3.6 Exporting data

By now we hope you’re getting a feel for how powerful and useful R is for manipulating and summarising data (and we’ve only really scratched the surface). One of the great benefits of doing all your data wrangling in R is that you have a permanent record of all the things you’ve done to your data. Gone are the days of making undocumented changes in Excel or Calc! By treating your data as ‘read only’ and documenting all of your decisions in R you will have made great strides towards making your analysis more reproducible and transparent to others. It’s important to realise, however, that any changes you’ve made to your data frame in R will not change the original data file you imported into R (and that’s a good thing). Happily it’s straightforward to export data frames to external files in a wide variety of formats.

3.6.1 Export functions

The main workhorse function for exporting data frames is the write.table() function. As with the read.table() function, the write.table() function is very flexible with lots of arguments to help customise it’s behaviour. As an example, let’s take our original flowers data frame, do some useful stuff to it and then export these changes to an external file.

Let’s order the rows in the data frame in ascending order of height within each level nitrogen. We will also apply a square root transformation on the number of flowers variable (flowers) and a log10 transformation on the height variable and save these as additional columns in our data frame (hopefully this will be somewhat familiar to you!).

flowers_df2 <- flowers[order(flowers$nitrogen, flowers$height), ]
flowers_df2$flowers_sqrt <- sqrt(flowers_df2$flowers)
flowers_df2$log10_height <- log10(flowers_df2$height)
str(flowers_df2)
## 'data.frame':    96 obs. of  10 variables:
##  $ treat       : chr  "notip" "notip" "notip" "notip" ...
##  $ nitrogen    : Factor w/ 3 levels "low","medium",..: 1 1 1 1 1 1 1 1 1 1 ...
##  $ block       : int  1 1 1 2 1 2 2 2 1 2 ...
##  $ height      : num  1.8 2.2 2.3 2.4 3 3.1 3.2 3.3 3.7 3.7 ...
##  $ weight      : num  6.01 9.97 7.28 9.1 9.93 8.74 7.45 8.92 7.03 8.1 ...
##  $ leafarea    : num  17.6 9.6 13.8 14.5 12 16.1 14.1 11.6 7.9 10.5 ...
##  $ shootarea   : num  46.2 63.1 32.8 78.7 56.6 39.1 38.1 55.2 36.7 60.5 ...
##  $ flowers     : int  4 2 6 8 6 3 4 6 5 6 ...
##  $ flowers_sqrt: num  2 1.41 2.45 2.83 2.45 ...
##  $ log10_height: num  0.255 0.342 0.362 0.38 0.477 ...

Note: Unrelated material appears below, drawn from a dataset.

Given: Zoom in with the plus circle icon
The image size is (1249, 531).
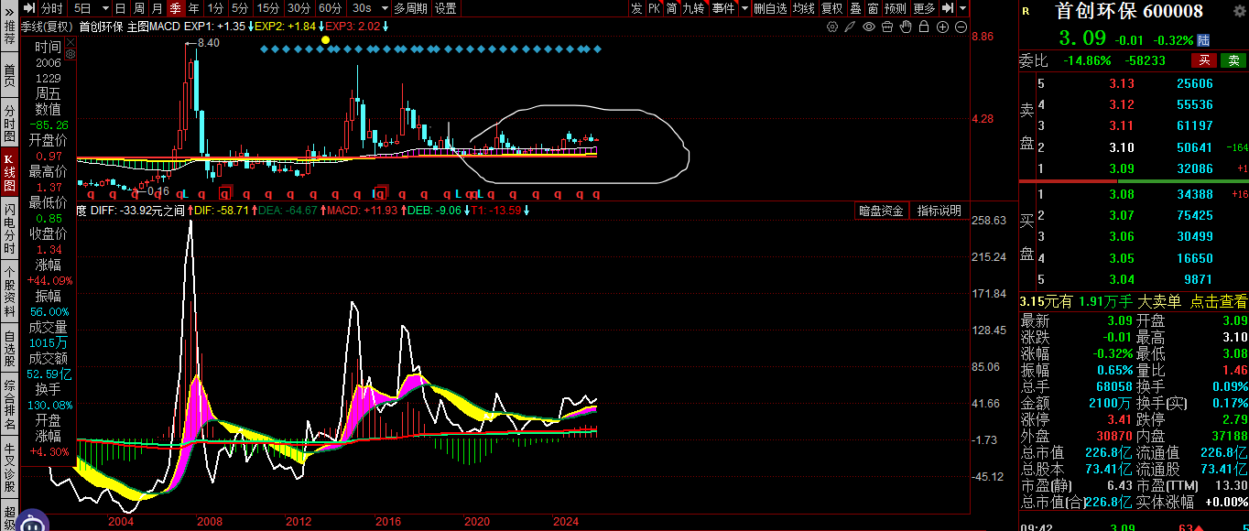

Now we can export our new data frame flowers_df2 using the write.table() function. The first argument is the data frame you want to export (flowers_df2 in our example). We then give the filename (with file extension) and the file path in either single or double quotes using the file = argument. In this example we’re exporting the data frame to a file called flowers_04_12.txt in the data directory. The col.names = TRUE argument indicates that the variable names should be written in the first row of the file and the row.names = FALSE argument stops R from including the row names in the first column of the file. Finally, the sep = "\t" argument indicates that a Tab should be used as the delimiter in the exported file.

write.table(flowers_df2, file = 'data/flowers_04_12.txt', col.names = TRUE,
             row.names = FALSE, sep = "\t")

As we saved the file as a tab delimited text file we could open this file in any text editor. Perhaps a more familiar option would be to open the file in Excel. First start Excel and then select File -> Open .. in the main menu and then select our flowers_04_12.txt file to open. Next. choose the ‘Tab’ option to set the delimiter and then click on the ‘Finish’ button.

 

 

We can of course export our files in a variety of other formats. Another popular option is to export files in csv (comma separated values) format. We can do this using the write.table() function by setting the separator argument to sep = ",".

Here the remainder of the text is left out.